Some 1.3 million Americans declare bankruptcy every year. Experts say most cases are the result of some life-changing event, such as divorce, layoff from a job, or a medical emergency. The number of people opting out of debt today is about five times what it was when the system was last revised in 1978.

Two previous Congresses passed similar laws to overhaul the bankruptcy system by big margins, but they were vetoed by President Clinton. Now President Bush has promised to sign a bankruptcy bill.

At the heart of the debate is a controversial new means test, which would determine whether a family could file for bankruptcy under Chapter 7 of the federal code - a boon to debtors because it allows many to walk away from unsecured loans such as credit-card debt. Most of the people filing for bankruptcy every year use this provision.

The proposed new bankruptcy law would force those above a certain income standard to pay off a portion of their debt under a court-approved plan - and to go though debt counseling. Debtors earning less than the state median income (about 80 percent of all bankruptcy filers) wouldn't be affected by the new law.

Here's how the new means test would work: It starts with a family's income, then subtracts medical expenses, mortgage payments, car payments, and some education expenses. Using Internal Revenue Service figures, it also calculates what families in different parts of the country would need to pay for food, clothing, shelter, transportation, utilities, and phone bills. On this basis, a court then determines whether or not a family can afford to pay off at least 25 percent of its debt over five years.

"The idea of means testing is nothing revolutionary," says Todd Zywicki, a law professor at George Mason University here who has advised the Judiciary Committees in the House and Senate on this bill. "The difference is that now we'll have a more consistent and regularized menu of what expenses would be allowed for a debtor - as opposed to the current system, when judges have full discretion to decide whether one debtor can have cable TV and go to two movies a month, while another can only eat at McDonald's."

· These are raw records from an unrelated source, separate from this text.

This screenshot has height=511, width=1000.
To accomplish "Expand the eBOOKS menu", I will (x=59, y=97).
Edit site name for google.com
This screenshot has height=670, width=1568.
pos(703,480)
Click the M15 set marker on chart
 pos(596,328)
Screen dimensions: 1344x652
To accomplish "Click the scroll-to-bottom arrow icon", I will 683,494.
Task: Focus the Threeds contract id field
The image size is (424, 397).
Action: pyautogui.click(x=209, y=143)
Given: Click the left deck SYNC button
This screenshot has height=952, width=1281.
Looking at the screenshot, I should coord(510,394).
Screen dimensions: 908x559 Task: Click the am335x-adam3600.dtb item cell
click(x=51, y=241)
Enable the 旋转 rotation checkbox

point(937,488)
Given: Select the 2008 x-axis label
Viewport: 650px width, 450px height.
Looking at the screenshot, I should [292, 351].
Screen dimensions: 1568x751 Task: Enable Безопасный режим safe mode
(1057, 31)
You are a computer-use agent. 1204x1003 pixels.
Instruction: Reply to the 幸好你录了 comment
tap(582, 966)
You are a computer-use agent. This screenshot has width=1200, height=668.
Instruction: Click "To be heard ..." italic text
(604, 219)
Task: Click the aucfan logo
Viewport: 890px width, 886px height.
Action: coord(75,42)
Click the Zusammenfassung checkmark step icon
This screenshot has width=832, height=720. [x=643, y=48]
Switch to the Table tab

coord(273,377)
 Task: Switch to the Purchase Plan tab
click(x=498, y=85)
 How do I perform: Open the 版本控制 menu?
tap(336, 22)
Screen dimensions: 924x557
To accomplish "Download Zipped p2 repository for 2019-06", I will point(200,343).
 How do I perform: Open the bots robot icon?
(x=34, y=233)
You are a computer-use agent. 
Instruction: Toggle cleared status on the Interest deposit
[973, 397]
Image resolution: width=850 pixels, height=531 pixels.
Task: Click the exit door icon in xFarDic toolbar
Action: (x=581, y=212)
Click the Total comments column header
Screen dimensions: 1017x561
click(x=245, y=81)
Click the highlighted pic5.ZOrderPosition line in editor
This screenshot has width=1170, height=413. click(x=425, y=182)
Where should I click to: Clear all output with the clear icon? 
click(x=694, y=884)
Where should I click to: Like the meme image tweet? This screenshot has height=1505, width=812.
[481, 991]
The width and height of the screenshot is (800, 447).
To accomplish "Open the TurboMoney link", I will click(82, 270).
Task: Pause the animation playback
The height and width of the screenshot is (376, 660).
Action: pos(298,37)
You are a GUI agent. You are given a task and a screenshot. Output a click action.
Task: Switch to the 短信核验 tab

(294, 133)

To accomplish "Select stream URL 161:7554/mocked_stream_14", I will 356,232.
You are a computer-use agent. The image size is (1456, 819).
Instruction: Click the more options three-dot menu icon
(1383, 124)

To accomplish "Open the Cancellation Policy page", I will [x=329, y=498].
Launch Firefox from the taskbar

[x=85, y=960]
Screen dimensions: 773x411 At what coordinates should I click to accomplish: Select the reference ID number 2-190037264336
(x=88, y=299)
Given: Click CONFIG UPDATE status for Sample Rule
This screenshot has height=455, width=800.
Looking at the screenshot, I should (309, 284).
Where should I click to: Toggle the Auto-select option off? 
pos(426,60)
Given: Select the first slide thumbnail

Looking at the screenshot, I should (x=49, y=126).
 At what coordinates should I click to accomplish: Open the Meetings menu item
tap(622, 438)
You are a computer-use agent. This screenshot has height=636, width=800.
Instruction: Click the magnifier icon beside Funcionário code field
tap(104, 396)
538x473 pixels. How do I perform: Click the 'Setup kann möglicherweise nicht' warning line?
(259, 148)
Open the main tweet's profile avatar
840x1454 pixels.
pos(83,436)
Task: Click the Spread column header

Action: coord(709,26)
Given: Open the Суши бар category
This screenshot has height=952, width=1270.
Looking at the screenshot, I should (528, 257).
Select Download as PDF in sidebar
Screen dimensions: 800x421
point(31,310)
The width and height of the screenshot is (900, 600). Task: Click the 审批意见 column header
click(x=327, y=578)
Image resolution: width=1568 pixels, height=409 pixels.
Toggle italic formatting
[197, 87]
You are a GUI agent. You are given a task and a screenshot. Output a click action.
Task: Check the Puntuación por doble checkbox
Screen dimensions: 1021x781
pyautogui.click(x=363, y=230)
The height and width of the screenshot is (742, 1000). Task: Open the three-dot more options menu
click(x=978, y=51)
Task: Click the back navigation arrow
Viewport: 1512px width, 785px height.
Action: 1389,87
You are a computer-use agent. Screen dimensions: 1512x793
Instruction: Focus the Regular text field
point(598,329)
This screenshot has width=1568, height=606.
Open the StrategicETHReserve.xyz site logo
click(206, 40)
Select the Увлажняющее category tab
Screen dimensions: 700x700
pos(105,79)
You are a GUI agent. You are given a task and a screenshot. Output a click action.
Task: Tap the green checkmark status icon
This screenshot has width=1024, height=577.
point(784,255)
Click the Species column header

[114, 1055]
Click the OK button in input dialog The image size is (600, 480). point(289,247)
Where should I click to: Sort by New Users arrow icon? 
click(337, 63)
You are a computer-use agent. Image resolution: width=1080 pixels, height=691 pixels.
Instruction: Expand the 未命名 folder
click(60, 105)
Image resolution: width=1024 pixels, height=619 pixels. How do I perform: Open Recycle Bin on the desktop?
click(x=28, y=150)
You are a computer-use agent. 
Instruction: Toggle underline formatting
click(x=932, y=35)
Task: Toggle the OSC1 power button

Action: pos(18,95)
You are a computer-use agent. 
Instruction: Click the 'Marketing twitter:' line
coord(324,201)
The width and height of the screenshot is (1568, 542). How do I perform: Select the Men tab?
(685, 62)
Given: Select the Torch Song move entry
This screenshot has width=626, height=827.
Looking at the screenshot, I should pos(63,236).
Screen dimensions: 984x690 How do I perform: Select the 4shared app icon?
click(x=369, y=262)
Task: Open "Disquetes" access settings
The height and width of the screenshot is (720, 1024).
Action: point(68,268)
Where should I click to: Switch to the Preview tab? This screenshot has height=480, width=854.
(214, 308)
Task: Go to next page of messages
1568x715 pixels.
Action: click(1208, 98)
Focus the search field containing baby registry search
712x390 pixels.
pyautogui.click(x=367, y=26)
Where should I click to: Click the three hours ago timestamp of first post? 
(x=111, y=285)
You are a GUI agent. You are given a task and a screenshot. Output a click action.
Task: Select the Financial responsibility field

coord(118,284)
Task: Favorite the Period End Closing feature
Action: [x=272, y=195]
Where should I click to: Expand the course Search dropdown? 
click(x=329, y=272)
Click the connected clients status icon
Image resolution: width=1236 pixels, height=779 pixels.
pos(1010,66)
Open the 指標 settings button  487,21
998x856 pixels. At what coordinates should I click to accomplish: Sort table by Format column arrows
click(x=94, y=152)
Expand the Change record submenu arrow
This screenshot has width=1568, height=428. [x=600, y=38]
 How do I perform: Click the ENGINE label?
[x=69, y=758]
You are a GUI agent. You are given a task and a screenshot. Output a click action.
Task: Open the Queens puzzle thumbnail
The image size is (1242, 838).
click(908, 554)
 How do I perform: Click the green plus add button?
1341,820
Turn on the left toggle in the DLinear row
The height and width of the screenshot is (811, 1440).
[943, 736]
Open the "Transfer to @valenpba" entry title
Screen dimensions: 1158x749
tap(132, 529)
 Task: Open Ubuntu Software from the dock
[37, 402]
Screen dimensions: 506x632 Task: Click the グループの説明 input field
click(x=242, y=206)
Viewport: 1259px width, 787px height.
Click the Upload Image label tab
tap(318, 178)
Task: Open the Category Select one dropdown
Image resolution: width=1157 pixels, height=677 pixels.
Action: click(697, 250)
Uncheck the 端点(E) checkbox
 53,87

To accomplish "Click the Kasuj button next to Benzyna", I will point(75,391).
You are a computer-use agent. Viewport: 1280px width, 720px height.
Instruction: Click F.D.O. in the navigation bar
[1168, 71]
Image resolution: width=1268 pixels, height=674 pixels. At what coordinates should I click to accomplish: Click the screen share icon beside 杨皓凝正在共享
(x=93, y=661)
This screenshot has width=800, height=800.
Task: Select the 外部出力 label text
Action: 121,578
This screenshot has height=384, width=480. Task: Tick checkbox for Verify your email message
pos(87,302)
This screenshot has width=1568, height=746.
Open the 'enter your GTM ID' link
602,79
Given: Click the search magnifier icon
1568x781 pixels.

But consumer groups say that such a rigid formula is unfair and doesn't address a major source of the debt problem - aggressive credit-card marketing and reckless lending.

"This bill does not balance responsibility between working families and creditors whose reckless lending practices have contributed to bankruptcy rates," says Travis Plunkett of the Consumer Federation of America.

Other experts worry that the new law could drive families who need help out of the bankruptcy system altogether.

"The insolvent consumer has two options: One is to seek formal protection by filing a bankruptcy petition. The other is to hang up on creditors, change one's phone number, [and] leave no forwarding address," says Professor Ausubel. The new legislation "makes formal bankruptcy less attractive, so it will likely induce consumers to go into informal bankruptcy instead."

The Trapp family of Plantation, Fla., slipped into bankruptcy when medical costs for one of their children soared. When they filed for Chapter 7 bankruptcy, they owed $124,000 in medical bills and about $60,000 in credit-card bills. Under the terms of the new law, they would be presumed to be "abusers" because Mrs. Trapp's income (before she quit her job to care for her daughter) would be counted into the means test.

"If the bill had been law, we would have had to hire lawyers and go to bankruptcy court to defend ourselves," says Charles Trapp. "We would have had to go to credit counseling to learn how to manage our money. But I don't think they could have taught us how not to run up medical bills for a sick child."